In France, easyJet plans summer growth of 6.9%, while in Spain (3.5%) and the UK (3.3%), its growth will be slower. In six of its eight largest country markets, it will grow faster than the market (see chart below), reflecting its policy of focusing on where it already has strong positions. According to Ms McCall, almost 80% of easyJet's capacity touches an airport where it is the number one or number two airline.

EasyJet says that its forward bookings are in line with this time last year, with 50.8% of seats sold for 2H FY2015.

easyJet seat capacity growth in key European markets summer 2015

FY2015 guidance implies slower profit growth than previously forecast

easyJet's planned 6.2% seat growth in 2H2015 will bring its FY2015 growth to around 5%. Looking at other elements of its guidance, revenue per seat at constant currency is forecast to be down by a "low single digit" percent in 2H2015, but down 4ppts in 3Q2015. Ms McCall said at the analyst meeting that demand conditions and consumer confidence were positive. "Everywhere you look in Europe, there is a more confident feeling," she said.

The lower unit revenue outlook is the result of higher competitor capacity plans and lower fuel prices starting to flow through to lower fares. Nevertheless, Ms McCall said that lower fares stimulated demand and were a net positive factor.

The airline expects FY2015 ex fuel cost per seat, at constant currency, to be up around 2.5% total cost per seat to be down 1.0% (also at constant currency). It also expects a GBP20 million adverse impact from foreign exchange movements in FY2015.

As is often the case, the greatest uncertainty in easyJet's guidance lies in the outlook for revenue per seat. If we assume that a decline in revenue per seat at constant currency by a low single digit percentage translates into a 1% decline in 2H2015, we calculate that the other elements of its guidance would point to a FY2015 pre-tax profit figure of around GBP655 million.

This would be 13% higher than last year's GBP581 million pre-tax profit, but below the GBP670-GBP690 million range of most analysts' forecasts prior to the 1H results announcement (analysts had been expecting a more positive unit revenue outlook).
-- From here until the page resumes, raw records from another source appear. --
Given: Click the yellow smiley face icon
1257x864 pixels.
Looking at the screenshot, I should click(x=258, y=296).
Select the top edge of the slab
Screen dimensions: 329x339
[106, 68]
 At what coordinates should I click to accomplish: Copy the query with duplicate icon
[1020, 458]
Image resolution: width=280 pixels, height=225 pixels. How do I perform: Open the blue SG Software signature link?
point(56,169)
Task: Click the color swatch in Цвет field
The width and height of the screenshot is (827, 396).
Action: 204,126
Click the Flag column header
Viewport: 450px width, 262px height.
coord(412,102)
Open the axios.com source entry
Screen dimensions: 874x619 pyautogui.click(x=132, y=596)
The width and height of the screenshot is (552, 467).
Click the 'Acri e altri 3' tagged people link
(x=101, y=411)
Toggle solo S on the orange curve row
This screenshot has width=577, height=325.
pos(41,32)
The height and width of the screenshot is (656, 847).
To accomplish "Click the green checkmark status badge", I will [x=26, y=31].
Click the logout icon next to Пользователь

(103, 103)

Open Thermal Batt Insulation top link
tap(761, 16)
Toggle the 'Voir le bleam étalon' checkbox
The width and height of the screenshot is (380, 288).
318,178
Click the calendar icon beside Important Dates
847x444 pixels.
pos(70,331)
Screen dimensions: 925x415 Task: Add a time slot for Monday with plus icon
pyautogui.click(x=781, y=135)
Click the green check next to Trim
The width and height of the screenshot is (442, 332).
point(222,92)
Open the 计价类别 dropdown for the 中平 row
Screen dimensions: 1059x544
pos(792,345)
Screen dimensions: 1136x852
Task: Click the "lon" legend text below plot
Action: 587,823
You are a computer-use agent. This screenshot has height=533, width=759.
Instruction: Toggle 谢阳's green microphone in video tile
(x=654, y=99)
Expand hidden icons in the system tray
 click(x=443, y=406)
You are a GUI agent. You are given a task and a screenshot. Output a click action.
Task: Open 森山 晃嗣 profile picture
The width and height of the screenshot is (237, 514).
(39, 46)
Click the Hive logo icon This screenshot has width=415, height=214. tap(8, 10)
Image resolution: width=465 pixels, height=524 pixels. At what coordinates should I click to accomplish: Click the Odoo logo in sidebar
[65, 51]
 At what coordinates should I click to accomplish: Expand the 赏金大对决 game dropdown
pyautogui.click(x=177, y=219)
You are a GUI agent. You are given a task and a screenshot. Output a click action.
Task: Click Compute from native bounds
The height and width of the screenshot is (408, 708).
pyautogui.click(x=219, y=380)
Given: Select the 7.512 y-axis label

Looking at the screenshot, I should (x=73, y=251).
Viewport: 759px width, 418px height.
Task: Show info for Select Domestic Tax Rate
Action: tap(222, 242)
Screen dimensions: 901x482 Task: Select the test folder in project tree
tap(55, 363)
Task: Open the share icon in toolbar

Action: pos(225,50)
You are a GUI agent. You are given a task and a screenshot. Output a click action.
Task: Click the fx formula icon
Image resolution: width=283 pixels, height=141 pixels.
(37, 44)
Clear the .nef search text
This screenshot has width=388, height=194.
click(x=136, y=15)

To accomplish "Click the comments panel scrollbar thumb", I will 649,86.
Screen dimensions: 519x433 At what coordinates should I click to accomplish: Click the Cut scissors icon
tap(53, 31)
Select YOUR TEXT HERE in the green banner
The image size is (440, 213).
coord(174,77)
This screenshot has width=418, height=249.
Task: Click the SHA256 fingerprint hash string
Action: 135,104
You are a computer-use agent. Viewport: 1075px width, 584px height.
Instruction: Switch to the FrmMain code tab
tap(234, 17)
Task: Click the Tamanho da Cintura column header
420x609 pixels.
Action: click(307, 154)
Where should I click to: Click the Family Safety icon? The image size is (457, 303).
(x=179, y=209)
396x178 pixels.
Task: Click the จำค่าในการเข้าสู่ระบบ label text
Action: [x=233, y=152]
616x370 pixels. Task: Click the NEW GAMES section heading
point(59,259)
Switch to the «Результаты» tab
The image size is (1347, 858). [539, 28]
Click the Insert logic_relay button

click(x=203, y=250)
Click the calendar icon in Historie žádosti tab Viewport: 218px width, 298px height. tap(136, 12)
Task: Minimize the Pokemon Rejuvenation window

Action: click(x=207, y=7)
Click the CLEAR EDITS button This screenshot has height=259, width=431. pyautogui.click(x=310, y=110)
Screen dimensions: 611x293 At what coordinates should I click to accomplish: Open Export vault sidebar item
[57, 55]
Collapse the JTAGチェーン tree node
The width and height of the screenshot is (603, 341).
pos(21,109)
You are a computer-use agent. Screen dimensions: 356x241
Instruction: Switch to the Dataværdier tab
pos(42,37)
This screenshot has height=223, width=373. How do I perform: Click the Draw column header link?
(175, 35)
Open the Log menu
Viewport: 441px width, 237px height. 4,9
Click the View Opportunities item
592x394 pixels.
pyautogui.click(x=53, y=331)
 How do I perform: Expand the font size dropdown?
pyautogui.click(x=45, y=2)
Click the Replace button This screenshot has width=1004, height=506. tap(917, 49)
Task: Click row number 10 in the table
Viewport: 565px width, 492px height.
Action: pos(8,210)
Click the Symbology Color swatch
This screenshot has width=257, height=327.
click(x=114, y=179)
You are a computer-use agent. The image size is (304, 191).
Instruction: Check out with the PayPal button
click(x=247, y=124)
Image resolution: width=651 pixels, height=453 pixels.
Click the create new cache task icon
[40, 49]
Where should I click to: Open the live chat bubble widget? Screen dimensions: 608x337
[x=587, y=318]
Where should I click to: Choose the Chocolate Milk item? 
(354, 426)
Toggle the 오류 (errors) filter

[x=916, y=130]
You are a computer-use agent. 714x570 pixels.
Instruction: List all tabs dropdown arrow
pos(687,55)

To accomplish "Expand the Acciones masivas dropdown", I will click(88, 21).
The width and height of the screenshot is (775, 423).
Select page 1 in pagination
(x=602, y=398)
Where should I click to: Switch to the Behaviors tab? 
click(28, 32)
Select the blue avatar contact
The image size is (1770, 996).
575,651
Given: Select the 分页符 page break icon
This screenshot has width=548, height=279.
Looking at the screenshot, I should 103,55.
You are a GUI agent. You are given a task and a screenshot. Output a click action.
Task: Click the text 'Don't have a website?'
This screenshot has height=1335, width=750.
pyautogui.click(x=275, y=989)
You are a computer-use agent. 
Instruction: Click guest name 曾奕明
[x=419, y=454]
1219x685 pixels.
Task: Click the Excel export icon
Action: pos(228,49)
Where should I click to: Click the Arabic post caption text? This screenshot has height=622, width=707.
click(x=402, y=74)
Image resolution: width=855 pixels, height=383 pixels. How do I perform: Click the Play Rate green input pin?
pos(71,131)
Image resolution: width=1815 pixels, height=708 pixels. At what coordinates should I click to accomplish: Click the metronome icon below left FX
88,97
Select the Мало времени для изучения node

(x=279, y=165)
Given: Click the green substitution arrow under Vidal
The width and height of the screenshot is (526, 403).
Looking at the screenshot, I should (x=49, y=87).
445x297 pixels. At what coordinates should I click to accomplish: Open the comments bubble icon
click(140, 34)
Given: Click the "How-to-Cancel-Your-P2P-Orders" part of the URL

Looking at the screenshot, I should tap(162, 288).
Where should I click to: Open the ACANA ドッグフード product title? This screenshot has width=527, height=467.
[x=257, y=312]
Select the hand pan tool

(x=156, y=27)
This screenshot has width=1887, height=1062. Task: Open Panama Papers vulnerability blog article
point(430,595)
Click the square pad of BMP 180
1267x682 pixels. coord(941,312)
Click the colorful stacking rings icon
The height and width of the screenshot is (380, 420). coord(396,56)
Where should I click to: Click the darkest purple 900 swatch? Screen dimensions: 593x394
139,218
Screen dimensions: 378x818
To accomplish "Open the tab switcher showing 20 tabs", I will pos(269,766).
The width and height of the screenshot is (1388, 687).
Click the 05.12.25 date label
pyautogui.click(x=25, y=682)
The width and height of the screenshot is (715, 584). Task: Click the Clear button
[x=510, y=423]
Moreover, it would confirm a slowing of pre-tax profit growth after 51% in FY2013 and 22% in FY2014.

EasyJet remains one of Europe's most financially successful airline companies and is well positioned to continue to capture profitable market share from the higher cost legacy airlines that are its main competitors.

However, as its cautious unit revenue outlook demonstrates, it is not immune to competitive pressures.